## What you are asked to do
Only the number is wanted: how many lines of these entries contain the word "콜드브루"?

START Stored data

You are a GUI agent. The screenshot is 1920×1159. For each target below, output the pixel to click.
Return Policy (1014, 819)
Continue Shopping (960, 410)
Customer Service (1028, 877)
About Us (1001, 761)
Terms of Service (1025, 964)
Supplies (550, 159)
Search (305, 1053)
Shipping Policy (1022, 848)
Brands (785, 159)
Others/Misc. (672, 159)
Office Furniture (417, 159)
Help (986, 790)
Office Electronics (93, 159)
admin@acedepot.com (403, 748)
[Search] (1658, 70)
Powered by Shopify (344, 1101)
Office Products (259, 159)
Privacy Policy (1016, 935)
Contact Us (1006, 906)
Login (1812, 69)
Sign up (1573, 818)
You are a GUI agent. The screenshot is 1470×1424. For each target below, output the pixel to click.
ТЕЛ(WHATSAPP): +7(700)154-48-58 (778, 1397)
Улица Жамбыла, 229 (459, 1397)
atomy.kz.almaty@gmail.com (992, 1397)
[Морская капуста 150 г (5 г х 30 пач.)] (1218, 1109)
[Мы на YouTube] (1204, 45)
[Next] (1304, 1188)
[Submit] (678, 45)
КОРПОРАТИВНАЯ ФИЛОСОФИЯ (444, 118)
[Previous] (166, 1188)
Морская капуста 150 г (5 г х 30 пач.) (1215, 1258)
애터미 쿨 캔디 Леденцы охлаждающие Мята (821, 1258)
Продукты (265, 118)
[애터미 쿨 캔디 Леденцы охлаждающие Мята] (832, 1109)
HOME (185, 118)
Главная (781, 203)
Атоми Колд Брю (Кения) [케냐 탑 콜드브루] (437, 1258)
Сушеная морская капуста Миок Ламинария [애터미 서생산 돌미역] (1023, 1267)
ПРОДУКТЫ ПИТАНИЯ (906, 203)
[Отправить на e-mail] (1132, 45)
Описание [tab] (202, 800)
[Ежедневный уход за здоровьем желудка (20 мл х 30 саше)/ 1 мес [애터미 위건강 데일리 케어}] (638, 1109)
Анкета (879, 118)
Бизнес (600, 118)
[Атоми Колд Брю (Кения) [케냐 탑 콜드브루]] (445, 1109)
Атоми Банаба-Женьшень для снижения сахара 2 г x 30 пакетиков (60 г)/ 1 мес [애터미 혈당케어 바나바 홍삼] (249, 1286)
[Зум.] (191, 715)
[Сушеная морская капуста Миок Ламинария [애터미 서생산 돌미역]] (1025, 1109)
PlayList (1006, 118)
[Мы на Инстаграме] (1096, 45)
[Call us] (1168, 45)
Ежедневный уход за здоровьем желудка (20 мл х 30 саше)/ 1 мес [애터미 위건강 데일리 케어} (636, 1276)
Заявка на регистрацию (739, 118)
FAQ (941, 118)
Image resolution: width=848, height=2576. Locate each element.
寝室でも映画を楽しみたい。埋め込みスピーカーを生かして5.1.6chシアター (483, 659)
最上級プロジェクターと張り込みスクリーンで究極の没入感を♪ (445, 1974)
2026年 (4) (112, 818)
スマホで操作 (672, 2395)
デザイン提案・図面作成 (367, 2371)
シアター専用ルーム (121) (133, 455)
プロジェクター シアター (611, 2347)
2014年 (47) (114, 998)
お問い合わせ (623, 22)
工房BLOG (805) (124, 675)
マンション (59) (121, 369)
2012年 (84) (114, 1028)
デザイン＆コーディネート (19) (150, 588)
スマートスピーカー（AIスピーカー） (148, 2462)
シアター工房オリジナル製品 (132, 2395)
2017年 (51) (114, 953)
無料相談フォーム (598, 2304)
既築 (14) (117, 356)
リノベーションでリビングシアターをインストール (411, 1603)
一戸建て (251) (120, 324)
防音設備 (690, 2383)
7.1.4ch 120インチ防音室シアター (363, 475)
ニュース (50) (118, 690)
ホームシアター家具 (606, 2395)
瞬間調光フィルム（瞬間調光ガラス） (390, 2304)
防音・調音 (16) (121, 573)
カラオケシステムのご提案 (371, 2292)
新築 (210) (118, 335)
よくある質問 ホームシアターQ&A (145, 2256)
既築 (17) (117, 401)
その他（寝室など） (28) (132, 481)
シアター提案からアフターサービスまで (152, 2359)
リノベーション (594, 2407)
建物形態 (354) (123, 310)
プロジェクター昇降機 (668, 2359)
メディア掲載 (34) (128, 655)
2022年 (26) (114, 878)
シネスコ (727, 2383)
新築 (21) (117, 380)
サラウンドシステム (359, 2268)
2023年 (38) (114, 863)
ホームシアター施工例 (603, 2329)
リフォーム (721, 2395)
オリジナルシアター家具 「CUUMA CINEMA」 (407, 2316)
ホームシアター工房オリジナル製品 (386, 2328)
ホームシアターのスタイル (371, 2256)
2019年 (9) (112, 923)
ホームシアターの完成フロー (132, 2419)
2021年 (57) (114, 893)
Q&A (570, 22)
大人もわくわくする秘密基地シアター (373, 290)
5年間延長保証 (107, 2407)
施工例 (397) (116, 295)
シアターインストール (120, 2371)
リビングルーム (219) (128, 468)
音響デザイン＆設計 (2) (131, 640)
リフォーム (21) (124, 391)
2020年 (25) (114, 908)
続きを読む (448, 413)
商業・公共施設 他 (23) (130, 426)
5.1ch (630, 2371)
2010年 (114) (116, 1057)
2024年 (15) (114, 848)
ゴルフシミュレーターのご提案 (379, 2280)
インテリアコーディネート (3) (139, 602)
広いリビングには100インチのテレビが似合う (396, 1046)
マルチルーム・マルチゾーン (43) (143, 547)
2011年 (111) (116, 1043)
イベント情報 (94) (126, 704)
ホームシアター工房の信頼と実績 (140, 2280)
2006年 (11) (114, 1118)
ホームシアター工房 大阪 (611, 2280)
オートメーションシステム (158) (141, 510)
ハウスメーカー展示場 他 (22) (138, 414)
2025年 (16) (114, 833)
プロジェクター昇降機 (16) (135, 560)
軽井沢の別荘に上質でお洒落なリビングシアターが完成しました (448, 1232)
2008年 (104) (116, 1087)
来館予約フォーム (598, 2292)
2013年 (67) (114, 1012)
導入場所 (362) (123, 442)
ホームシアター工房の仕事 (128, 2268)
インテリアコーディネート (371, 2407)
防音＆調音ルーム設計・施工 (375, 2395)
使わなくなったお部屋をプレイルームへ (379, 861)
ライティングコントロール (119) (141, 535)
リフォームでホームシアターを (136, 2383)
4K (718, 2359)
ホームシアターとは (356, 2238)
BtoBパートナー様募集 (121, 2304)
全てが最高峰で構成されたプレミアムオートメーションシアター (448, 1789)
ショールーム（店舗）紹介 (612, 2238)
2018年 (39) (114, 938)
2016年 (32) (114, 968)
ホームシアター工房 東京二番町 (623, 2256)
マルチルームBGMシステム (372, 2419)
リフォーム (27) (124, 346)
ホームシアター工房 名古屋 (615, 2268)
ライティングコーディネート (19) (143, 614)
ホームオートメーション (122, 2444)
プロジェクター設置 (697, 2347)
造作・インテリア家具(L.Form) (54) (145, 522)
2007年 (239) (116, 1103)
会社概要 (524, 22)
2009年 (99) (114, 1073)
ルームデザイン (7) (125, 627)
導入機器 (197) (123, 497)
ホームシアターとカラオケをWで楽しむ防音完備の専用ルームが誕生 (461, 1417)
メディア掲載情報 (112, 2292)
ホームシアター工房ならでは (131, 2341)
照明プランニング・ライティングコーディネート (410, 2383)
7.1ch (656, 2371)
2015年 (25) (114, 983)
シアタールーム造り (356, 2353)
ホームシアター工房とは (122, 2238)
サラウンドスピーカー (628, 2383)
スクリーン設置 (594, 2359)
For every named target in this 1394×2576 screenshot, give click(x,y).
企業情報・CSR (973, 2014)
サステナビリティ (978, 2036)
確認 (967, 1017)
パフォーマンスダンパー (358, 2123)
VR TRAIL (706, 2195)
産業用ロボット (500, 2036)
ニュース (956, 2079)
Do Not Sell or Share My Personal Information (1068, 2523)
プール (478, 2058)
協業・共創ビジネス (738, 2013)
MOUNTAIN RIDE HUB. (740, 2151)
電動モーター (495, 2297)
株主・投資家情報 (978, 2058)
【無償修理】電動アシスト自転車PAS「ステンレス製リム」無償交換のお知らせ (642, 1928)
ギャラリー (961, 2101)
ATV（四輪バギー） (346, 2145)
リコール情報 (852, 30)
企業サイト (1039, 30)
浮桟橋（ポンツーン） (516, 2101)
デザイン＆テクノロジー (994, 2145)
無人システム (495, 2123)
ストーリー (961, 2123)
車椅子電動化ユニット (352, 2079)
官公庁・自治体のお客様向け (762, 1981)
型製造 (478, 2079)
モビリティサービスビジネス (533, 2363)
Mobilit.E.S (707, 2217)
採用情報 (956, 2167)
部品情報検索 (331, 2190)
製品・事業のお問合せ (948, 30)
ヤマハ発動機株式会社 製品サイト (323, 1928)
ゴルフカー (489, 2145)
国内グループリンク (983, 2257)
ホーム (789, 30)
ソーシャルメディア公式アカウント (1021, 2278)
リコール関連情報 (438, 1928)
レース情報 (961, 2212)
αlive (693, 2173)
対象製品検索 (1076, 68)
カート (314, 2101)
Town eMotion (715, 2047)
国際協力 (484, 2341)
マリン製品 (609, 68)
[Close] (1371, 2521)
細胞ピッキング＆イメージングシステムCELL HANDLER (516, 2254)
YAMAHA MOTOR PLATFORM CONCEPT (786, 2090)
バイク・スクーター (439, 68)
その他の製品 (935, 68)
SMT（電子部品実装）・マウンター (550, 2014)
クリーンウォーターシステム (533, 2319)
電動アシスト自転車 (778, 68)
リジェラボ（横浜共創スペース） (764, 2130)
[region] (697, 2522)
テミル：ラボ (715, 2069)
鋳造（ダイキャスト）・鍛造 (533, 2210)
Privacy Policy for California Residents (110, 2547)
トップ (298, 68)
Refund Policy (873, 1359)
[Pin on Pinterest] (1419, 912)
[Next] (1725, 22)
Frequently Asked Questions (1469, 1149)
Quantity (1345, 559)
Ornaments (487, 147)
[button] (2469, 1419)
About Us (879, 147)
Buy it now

END Stored data

## Reply
2